King Stanislaus Augustus decided to convert it into private quarters, and it was remodeled by Domenico Merlini between 1764 and 1795. During World War II, the Germans drilled holes into the walls for explosives but never got around to blowing up the palace. Afterwards the palace served as a barracks.

Architecture

Paintings gallery

The palace is built on an artificial island that divides the lake into two parts, a smaller northern lake and a larger southern one. The palace is connected to the surrounding park by two Ionic colonnaded bridges. The façades are unified by an entablature carried by giant Corinthian pilasters that link its two floors and are crowned by a balustrade that bears statues of mythologic figures. The north façade is relieved by a central pedimented portico. On the south front, a deep central recess lies behind a screen of Corinthian columns.

Interiors

Solomon Room (1892),
by Ludomir Dymitrowicz (1844-1923)

On the palace's ground floor is the Bacchus Room, decorated with 17th-century Dutch blue tiles and a painting by Jacob Jordaens depicting Silenus and Bacchantes. The 1778 ceiling painting, Bacchus, Ceres, Venus and Cupid by Jan Bogumił Plersch, was burned by German forces in 1944. The Rotunda, designed by Domenico Merlini, occupies the central portion of the palace. Decorated in yellow and white marble, with figures of the Polish kings, it is one of the most important examples of neoclassical decoration within the palace. It leads to the Bath Room and the Ballroom.

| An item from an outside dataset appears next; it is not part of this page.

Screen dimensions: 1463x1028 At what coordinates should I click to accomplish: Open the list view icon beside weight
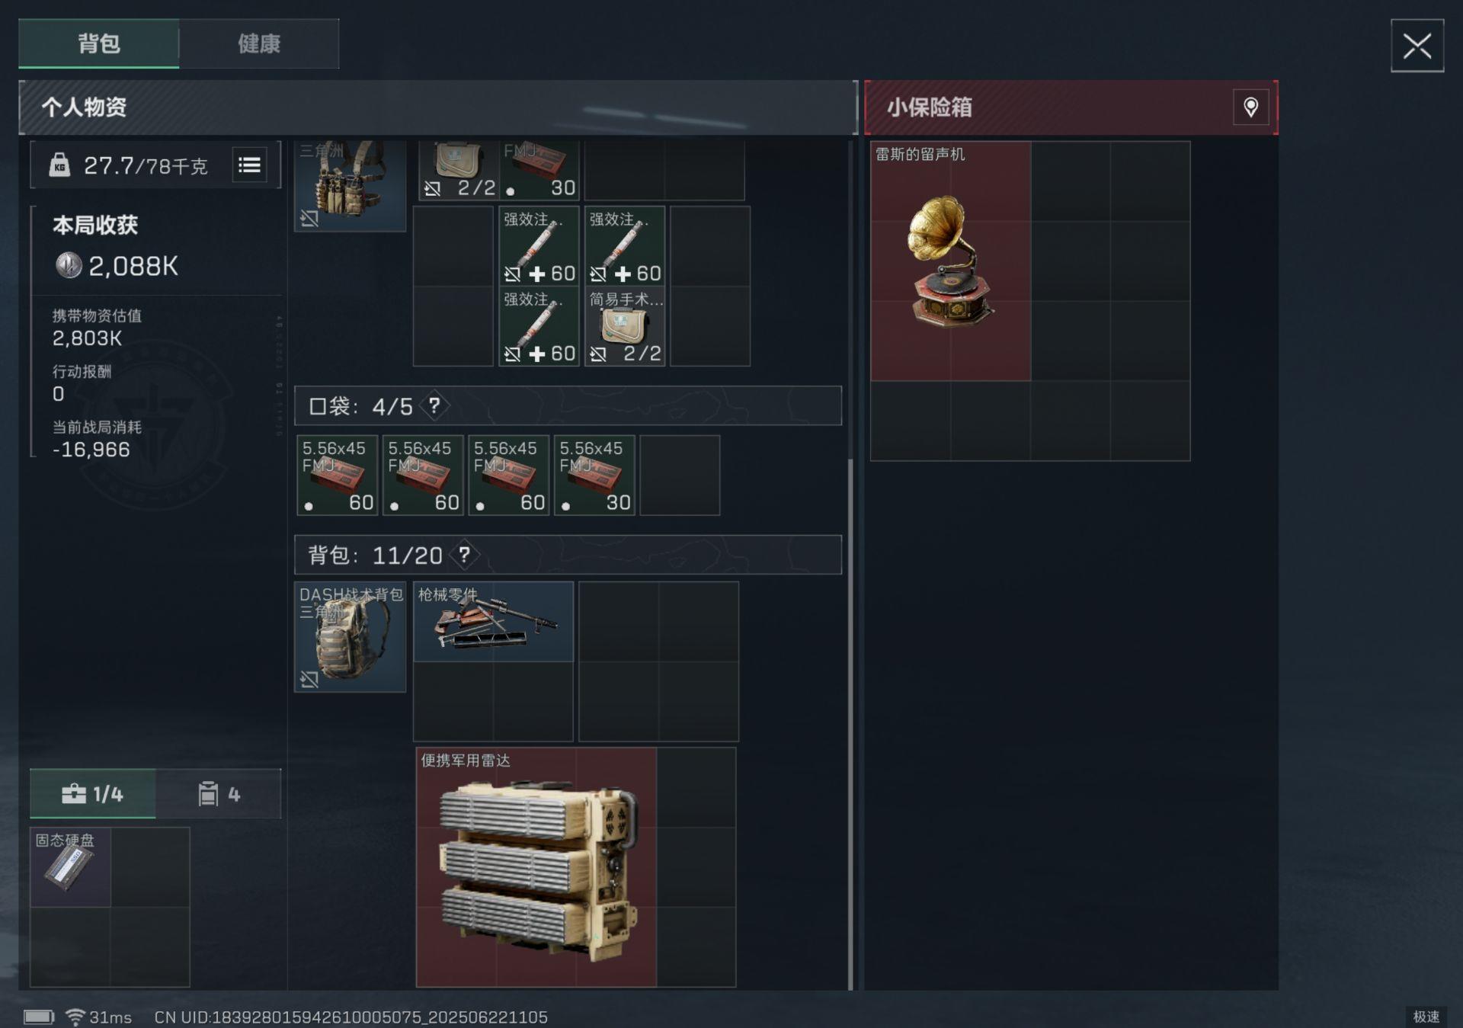click(x=249, y=165)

On the other side of the Rotunda is the lower Picture Gallery, which contains works by Rubens and Rembrandt, and the chapel. Also on the ground floor is the Dining Room in which the famous Thursday Dinners took place, to which King Stanislaus Augustus invited leading Freemasons and other notables of the Polish Enlightenment. Its furniture and paintings are in the Classicist style.

Bathing Room (1875), by Aleksander Gryglewski

The Solomon Room, one of the largest of the palace's ground-floor interiors, was embellished with a series of paintings depicting the History of Solomon. It comprised six paintings: The Dream of Solomon (plafond), The Queen of Sheba before Solomon, The Judgment of Solomon, Consultation with King Hiram (friezes), Dedication of the Temple and Solomon's Sacrifice (walls). They were executed for Stanislaus Augustus in 1791–93 by Marcello Bacciarelli and depicted the monarch himself as the biblical king. All these paintings were deliberately and completely destroyed by the Germans in 1944 (burned in a fire before the palace) during the preparations to blow up the building. On the first floor are the royal apartments, the upper picture gallery, the balcony room, the king's cabinet, the royal bed chambers, the cloakroom, and the officer's room.

In the years 2012–2015, the palace underwent further renovations, which covered the roof as well as all the rooms of the palace including the Ball Room in which 17th-century wall paintings by Jan Bogumił Plersch were unveiled. In 2016, the palace and park received an estimated 2.1 million visitors.